Medical and behavioural interventions in individuals at high risk of type 2 diabetes are effective in delaying or preventing the onset of the disease, but a substantial proportion of people with prediabetes are missed by current clinical screening and diagnostic techniques. Often individuals with isolated impaired glucose tolerance (iIGT), a common subtype of prediabetes that affects about one in forty Europeans, can only be identified through oral glucose tolerance testing. Oral glucose tolerance testing is a time-consuming procedure requiring repeated blood draws, and is therefore not routinely performed as part of type 2 diabetes clinical screening strategies.
The scientists around Prof. Claudia Langenberg, head of the division for Computational Medicine at the Berlin Institute of Health at Charité (BIH), who led the study, used a proteomic assay to measure the relative levels of nearly 5,000 proteins in blood plasma samples from more than 11,000 participants in the Fenland study, each of whom underwent an oral glucose tolerance test. The assay employs a library of chemically modified single-stranded DNA molecules called aptamers that bind specific proteins, and then DNA microarrays that bind the aptamers to determine the relative amount of each protein present in a sample. The authors created a machine learning algorithm that was able to extract a core set of few proteins out of the thousands measured that were most informative to identify participants with too high glucose levels even before the oral glucose tolerance test was performed.
The scientists identified a signature of only three proteins that when combined with standard screening techniques for impaired glucose tolerance improved identification of individuals with iIGT in the Fenland study cohort, and subsequently confirmed this finding in the independent Whitehall II study. Their results also indicate that fasting before the blood sample is taken does not significantly change the reliability of the three protein signature for identifying people with impaired glucose tolerance, which would greatly increase the application of the test in clinical practice.

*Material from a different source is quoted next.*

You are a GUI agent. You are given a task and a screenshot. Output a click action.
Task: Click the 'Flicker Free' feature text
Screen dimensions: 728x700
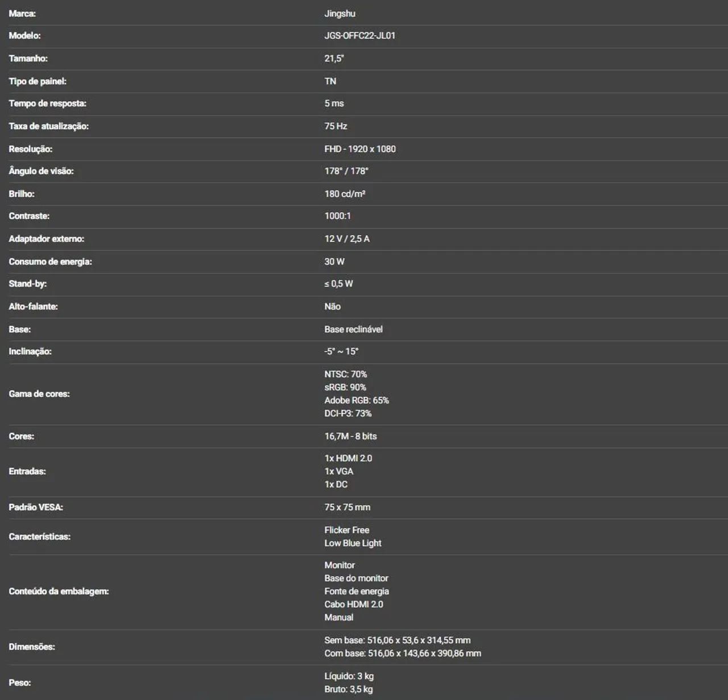(x=346, y=530)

Julia Carrasco Zanini, a PhD student at the MRC Epidemiology Unit and first author on the paper said: “The Fenland Study is unique for its size in combining genetic data and blood sampling with objective measurements of a range of clinical characteristics that includes oral glucose tolerance testing. By combining this resource with broad-capture proteomics technology we were able to identify protein signatures that substantially improved detection of impaired glucose tolerance.”
The authors suggest that by replacing the two-step screening strategy recommended by current guidelines with a three-step screening strategy that incorporates testing for the three-protein signature, the number of individuals who need to undergo oral glucose tolerance testing to identify an iIGT case could potentially be halved. However, they note that some individuals with iIGT would still be missed, an important consideration for clinical implementation.
Senior author Professor Claudia Langenberg, who has been appointed recently as Director of Queen Mary University of London’s Precision Healthcare University Research Institute, said: “Our strategy has the potential to address an important unmet clinical need: the identification of a meaningful proportion of people at high risk of developing type 2 diabetes who currently remain undetected. Early identification would enable preventive lifestyle and behavioural interventions to improve the health of affected individuals and alleviate the burden to health-care systems caused by their delayed diagnosis.
We would now like to evaluate the three-protein signature in other populations and ethnic groups, and ultimately to test the three step strategy for identifying prediabetes in randomised screening trials.”
The research was funded primarily by the Medical Research Council and Wellcome. Proteomic measurements were supported and governed by a collaboration agreement between the University of Cambridge and SomaLogic.